Süddeutsche Zeitung

Kurzkritik:Denksport

Der Bassist Henning Sieverts liebt musikalische Rätsel

Von DIRK WAGNER

Obwohl der Komponist und Dichter Guillaume de Machaut für das Lied nur zwei Stimmen notierte, handelt es sich bei seinem im 14. Jahrhundert komponierten "Ma fin est mon commencement" um ein dreistimmiges Rondeau. So ein musikalisches Rätsel spricht den Münchner Jazzmusiker und Journalisten Henning Sieverts an. Er liebt es, seine Musik wie eine Denksportaufgabe zu entwickeln. Wobei ihm die Poesie der Aufgabe selbst wichtiger ist als das profane Ergebnis.
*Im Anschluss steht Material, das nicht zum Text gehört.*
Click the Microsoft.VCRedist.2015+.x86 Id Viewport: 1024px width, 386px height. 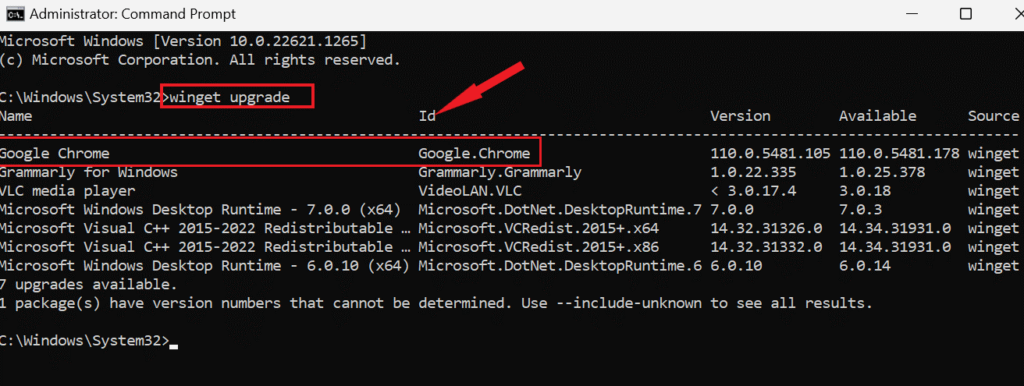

Also schafft er als Kontrabassist und Cellist mit seinem kammermusikalischen Trio Symmethree Anagramme und Palindrome, die auch die Zwölftonmusik eines Anton Webern und die Modi mit begrenzten Transpositionsmöglichkeiten eines Olivier Messiaen in die Jazzmusik überführen.

Der Komplexität der Musik wegen spielt das Ensemble mit dem Posaunisten Nils Wogram und dem Gitarristen Ronny Graupe in der BMW Welt vom Blatt. Trotzdem wirkt die Musik herrlich unverkopft, wenn hier zum Beispiel das B-A-C-H-Thema des Thomaskantors über einen Jazz-Standard gelegt wird. Dass Sieverts jedoch beinahe jede seiner Raffinessen im Konzert erläutert, als befürchte er, seine Musik könne ohne das Wissen um die gespiegelten Symmetrien in ihr nicht wirken, ist auf Dauer beinahe so entzaubernd, als würde Woody Allen in seinen Filmen jede Pointe erläutern. Dabei würde Sieverts' Cello-Version von Machauts "Mein Ende ist mein Anfang" auch ohne Erklärung offenbaren, dass es zu den erhabensten Stücken der Musikgeschichte zählt.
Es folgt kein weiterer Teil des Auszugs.